Delay in the North Korean Leadership Transfer

Life goes on as usual in Pyongyang
North Korea's leaders face major political and economic challenges
Will the North choose isolation or integration?
Bitter recriminations between Pyongyang and Seoul
Clinging to a Cold War mentality on the peninsula

There continue to be signs of delay in carrying out the transition to new leadership in the DPRK. Between Kim Il Sung's death in early July and early November North Korea has been without an officially named state president or party general secretary, although reports suggest that Kim Il Sung's son and long-designated successor Kim Jong Il is, indeed, in charge. (As of November 8, 1994, Kim Jong Il was expected to be named to the positions of General Secretary of the Korean Worker's Party (KWP) and/or President.) Kim Jong Il's first public appearance in three months at an October 16 ceremony marking the passing of 100 days of mourning since Kim Il Sung's death--as well as subsequent public appearances--seem designed to confirm that Kim Jong Il is de facto leader.
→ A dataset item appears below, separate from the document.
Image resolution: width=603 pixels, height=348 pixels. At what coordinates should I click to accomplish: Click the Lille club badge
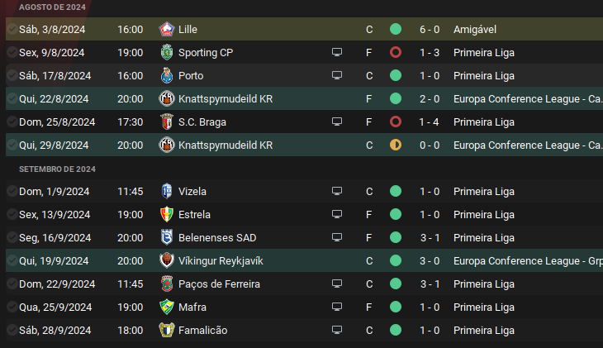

Kim Jong Il is reported to have approved the signing of the U.S.-DPRK joint agreement in his capacity as chairman of the National Defense Commission of the North Korean state.

Life goes on as usual in Pyongyang

Whatever the uncertainties of the formal succession, the public mood in Pyongyang appears calm to recent outside observers. There has been a slowdown in international travel to the North, and the security apparatus appears more cautious in dealing with foreign visitors. But there is neither visible disruption of daily life as the public goes about its routine tasks nor an evident increase in armed security on the streets of Pyongyang. Moreover, the leadership appears to have made special efforts to ensure that there is no breakdown in the availability of goods and services in the capital during this critical period. Circumstances in other parts of the country are largely unknown to the outside world, however, and reports suggest that some North Korean provinces may be experiencing food and energy shortages.

The initial emphasis in both the North Korean media and in official statements to the outside world has been on continuity rather than change. Pyongyang's willingness to resume the third round of negotiations with the United States was expressed as early as August through official policy statements and messages, such as one from Kim Jong Il to former President Jimmy Carter. These communications, as well as the agreement subsequently reached with the United States, have sought to stress that the policies and promises made by Kim Il Sung before his death will be carried out. One important exception, however, has been Pyongyang's statement that the planned summit between North and South Korea, announced at the end of Mr. Carter's visit to Korea in June, will not be rescheduled for the time being.

North Korea's leaders face major political and economic challenges

The apparent calm and sense of policy continuity in Pyongyang, even if an accurate picture of current circumstances, does not change the fact that North Korea and its new leadership must deal with major challenges that could threaten the regime's survival. The central question continues to be the statues of North Korea's succession and the evolution of its leadership in the post-Kim Il Sung era. North Korean officials stationed abroad state that Kim Jong Il is firmly in control, and there is no tangible evidence to date to refute that assertion.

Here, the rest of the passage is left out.